Detailed Description of the Invention

[0001]

BACKGROUND OF THE INVENTION 1. Field of the Invention The present invention cures so-called fly ash, which is fine coal ash discharged from a thermal power plant, combustion ash discharged from a refuse incinerator, and various combustion ash such as volcanic ash ejected by a volcanic eruption. The present invention relates to a hardening coagulant of combustion ash for coagulating and reusing the combustion ash as an aggregate of a building material, and a building material manufactured using the hardening coagulant.

[0002]

2. Description of the Related Art Conventionally, fly ash collected from a flue gas of a pulverized coal combustion boiler with a dust collector, combustion ash discharged from a refuse incinerator, and volcanic ash are partially dumped to a landfill site. However, this type of method is also a limited processing method. Therefore, combustion ash that cannot be properly treated and processed is becoming a problem as a cause of dust pollution.
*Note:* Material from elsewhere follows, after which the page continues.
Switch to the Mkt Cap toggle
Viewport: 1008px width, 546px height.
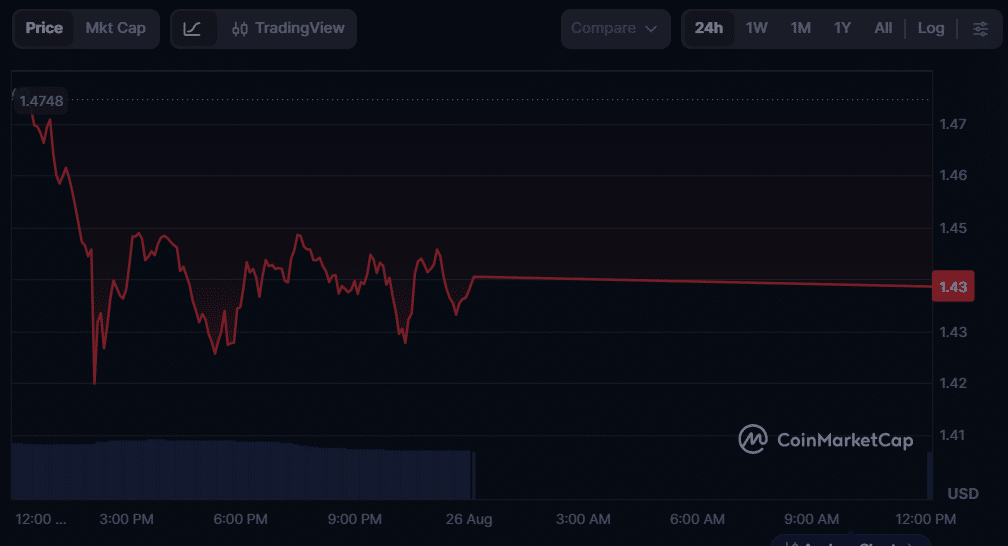tap(116, 28)
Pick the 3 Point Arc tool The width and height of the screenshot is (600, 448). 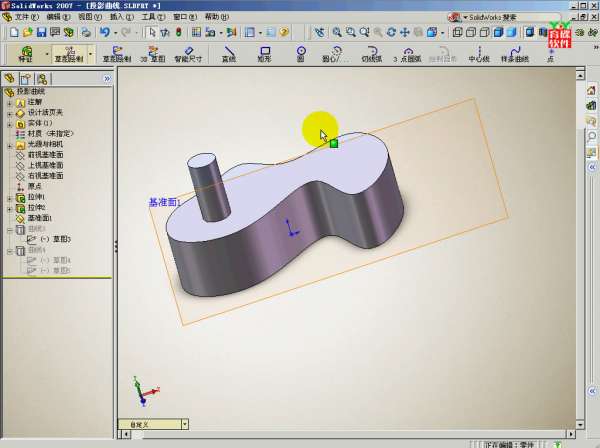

Therefore, recently, various studies and examinations have been made on the treatment and utilization method of combustion ash, and as a typical example, the idea of effectively reusing combustion ash as an aggregate of building materials. Is proposed.

[0004]

However, there are the following problems in reusing various combustion ash as an aggregate of building materials. That is, the surface shape of the ash burned at a high temperature, as represented by fly ash, is spherical like a bearing. For this reason, inexpensive Portland cement (hereinafter simply referred to as "cement") is used as a curing agent, and the combustion ash is hardened and coagulated. Need. As a result, the manufacturing cost of the building material is increased, and commercialization is impossible. On the other hand, there is a problem that strength development is difficult with the same amount of cement used as ordinary concrete.

Further, in order to reuse the combustion ash as a building material, various conditions required for each building material must be satisfied. Specifically, taking a sidewalk block as an example, the required compressive strength is 50 kgf / cm ² or more, and the water absorption rate is within 10%. Must be a product. Therefore, since the combustion ash can be reused only after satisfying these conditions, the advent of a hardening coagulant for combustion ash that satisfies all these conditions has been desired.

Conventionally, there is a method of adding an emulsified synthetic resin to the combustion ash as a coagulation method which is generally considered to express high strength. It is not available at a high price. In addition, there are methods such as gypsum hardening method, lime hardening method, and water glass hardening method, which are partially used in civil engineering and construction work. However, although these methods are low in price, there is a problem that the aggregate to be reused cannot reach the required strength and cannot be used.

The remaining low cost method is to use common cement. However, according to the experiments conducted by the inventor, a mixing amount of 1 or more cement is required for 1 aggregate in order to develop the strength of cement alone. Therefore, no matter how cheap the cement is, it is not a method that can be cost-effectively adopted.

The present invention has been made by paying attention to such a conventional problem, and when reusing combustion ash as a building material, it can be hardened and condensed by using a minimum necessary amount of cement, Curing ash curing coagulant that can reduce costs, meet various conditions required for each building material, and also contribute to the treatment of combustion ash, which will become an increasingly social problem in the future. , And a method for manufacturing a building material.

[0009]

The gist of the present invention for attaining the above object is to provide a combustion method for hardening and condensing various combustion ash and reusing the combustion ash as an aggregate of a building material. An ash-hardening coagulant, which is cement as a main component, and a lignin sulfonate as a dispersant / water-reducing agent, and lime, gypsum and silicate as a hardening accelerator, which are mixed in harmony with the main component. It exists in a hardening coagulant of combustion ash characterized by being formed as.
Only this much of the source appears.